::: Trecho citado :::
ROMEU BERTHO: Durante todas as viagens do George pelo interior de São Paulo, mantínhamos contato para que eu enfrentasse os desafios. Ele fazia questão de manter o que hoje chamamos de reciclagem. Ao chegar nas cidades onde ele estava, antes dos desafios ele dizia: “Romeu, vou te dar uma aula“.

Quando foi a última vez que o viu?
ROMEU BERTHO: Por volta de 1967 o George estava em Barretos e me chamou para uma conversa. Chegando lá ele me fala que estava voltando para o Rio de Janeiro e queria que eu fosse com ele para poder me aperfeiçoar ainda mais. Meu pai havia morrido e eu cuidava de minha mãe, então não pude ir. Isso nos emocionou muito. A partir disso, perdi o contato com ele.

Após a partida de George, como foi o desenvolvimento de sua academia?
ROMEU BERTHO: Após a ida de George Gracie para o Rio de Janeiro, não havia no interior de São Paulo competições ou outras academias de Jiu Jitsu. Como eu buscava sempre a evolução, passei a competir e pôr meus alunos para competir também nos torneios de Judô. Essa influência do Judô foi muito útil, pois além da parte de quedas, eu sempre adotei as exigências de disciplina e desportividade do Judô, que eram pouco exigidas no Jiu Jitsu, até porque os próprios Gracie não adotavam isso. Quando começaram os primeiros torneios de Jiu Jitsu, sempre consegui bons resultados com os alunos, tendo como destaques meus dois sobrinhos Fernando Zopellari e Lírio Carlos de Campos, ambos com diversos títulos e atualmente também com academias próprias.
:::
> _O que fazer_
Transcreva sem alterações a parte da entrevista acima que começa nas palavras "Quando foi a" e termina depois de "contato com ele.".
::: Dados registrados :::
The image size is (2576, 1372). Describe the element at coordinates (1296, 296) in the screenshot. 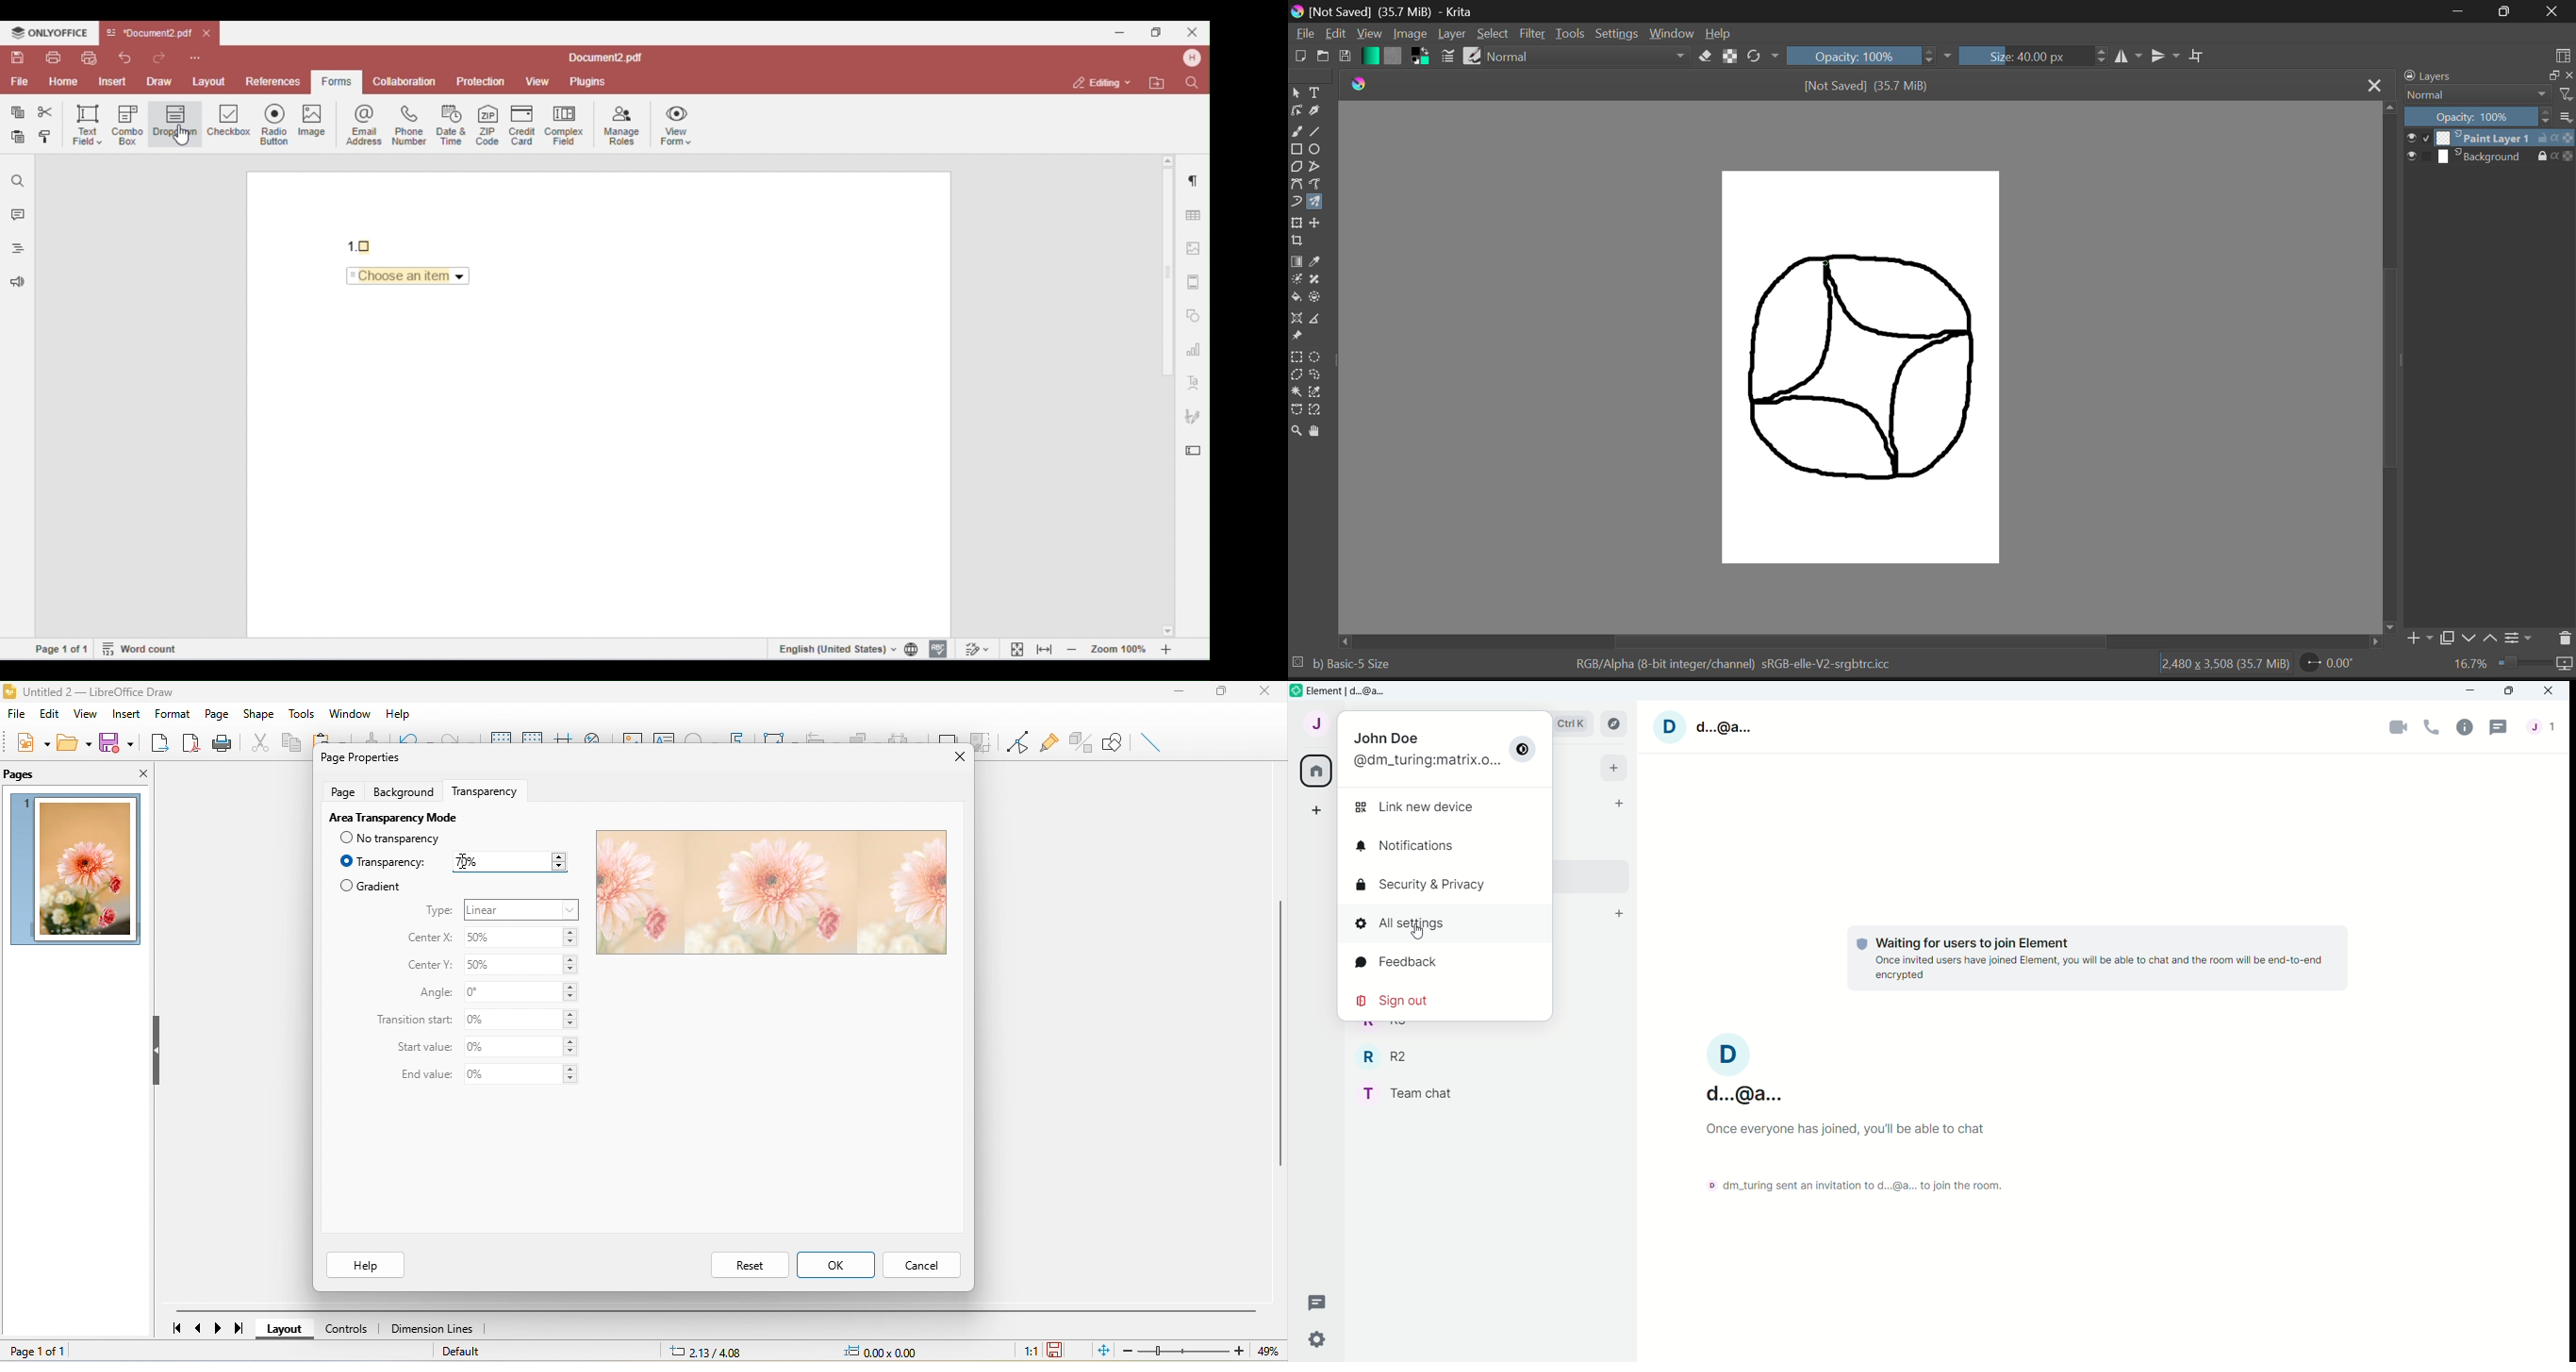

I see `Fill` at that location.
:::
> _Resultado_
Quando foi a última vez que o viu?
ROMEU BERTHO: Por volta de 1967 o George estava em Barretos e me chamou para uma conversa. Chegando lá ele me fala que estava voltando para o Rio de Janeiro e queria que eu fosse com ele para poder me aperfeiçoar ainda mais. Meu pai havia morrido e eu cuidava de minha mãe, então não pude ir. Isso nos emocionou muito. A partir disso, perdi o contato com ele.